Rino, che era un esperto in materia di film e racconti sui vampiri, comprese che si trattava di una mezza fregatura. «Uhm, Vivere la notte e morire ogni giorno, non è poi ‘sto granché.»

Dimitri indicò Diana e Marco. «Chiedi a loro, che da più di trent’anni mi vedono sempre uguale, forte e immortale; mentre guardandosi l’un l’altra immalinconiti, si vedono invecchiare, osservano la passione sfiorire, consapevoli che anche la morte, potrebbe palesarsi al prossimo passo.»

«Beh, messa così, se la non morte è una mezza fregatura… la vita lo è intera», commentò Rino.

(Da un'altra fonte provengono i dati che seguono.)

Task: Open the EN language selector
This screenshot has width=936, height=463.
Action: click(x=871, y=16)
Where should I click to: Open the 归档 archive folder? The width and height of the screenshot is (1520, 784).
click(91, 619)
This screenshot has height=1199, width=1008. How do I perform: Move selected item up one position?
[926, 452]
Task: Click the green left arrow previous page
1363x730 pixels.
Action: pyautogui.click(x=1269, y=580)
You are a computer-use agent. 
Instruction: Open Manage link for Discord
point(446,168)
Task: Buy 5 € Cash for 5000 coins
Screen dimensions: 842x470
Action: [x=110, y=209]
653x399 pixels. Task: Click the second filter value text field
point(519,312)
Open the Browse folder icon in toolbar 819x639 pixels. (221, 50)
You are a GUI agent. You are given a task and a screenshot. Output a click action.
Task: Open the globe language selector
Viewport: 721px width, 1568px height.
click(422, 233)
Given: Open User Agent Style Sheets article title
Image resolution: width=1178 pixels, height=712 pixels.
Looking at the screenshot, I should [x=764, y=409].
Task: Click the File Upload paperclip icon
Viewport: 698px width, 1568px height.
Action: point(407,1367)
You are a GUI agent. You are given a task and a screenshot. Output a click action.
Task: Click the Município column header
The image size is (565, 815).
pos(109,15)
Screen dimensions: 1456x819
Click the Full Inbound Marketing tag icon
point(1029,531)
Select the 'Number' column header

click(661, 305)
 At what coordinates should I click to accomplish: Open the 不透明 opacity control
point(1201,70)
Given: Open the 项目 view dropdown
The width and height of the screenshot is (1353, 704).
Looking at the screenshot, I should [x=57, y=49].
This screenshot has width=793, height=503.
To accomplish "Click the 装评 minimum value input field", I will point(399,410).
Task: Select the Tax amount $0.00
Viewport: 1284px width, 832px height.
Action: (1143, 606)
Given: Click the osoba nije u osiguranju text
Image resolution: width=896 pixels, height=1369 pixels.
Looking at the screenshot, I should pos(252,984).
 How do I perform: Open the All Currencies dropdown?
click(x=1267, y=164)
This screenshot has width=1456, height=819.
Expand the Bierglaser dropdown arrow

«Se accetterai la mia proposta, ti farò conoscere notti d’amore, che da sole varranno come una vita intera. T’insegnerò a volare sopra città, montagne, oceani e deserti illuminati dalla luna. Ti mostrerò luoghi e genti di una stupefacente beltà… E allora comprenderai che una sola delle nostre notti, sarà immensamente più soddisfacente, premiante, esaltante… di una lunga, inutile vita consumata nell’attesa della morte», insistette Dimitri in tono enfatico, accarezzando quel viso da giovinetto che gli ricordava il suo grande amore; morto da più di un secolo perché lui, Dimitri, si era rifiutato di offrire l’anima dell’amato al demonio.

«Potresti tenermi con te da vivo», provò a rilanciare Rino, pregustando notti in compagnia del vampiro e giorni di baldoria grazie alle sue immense ricchezze.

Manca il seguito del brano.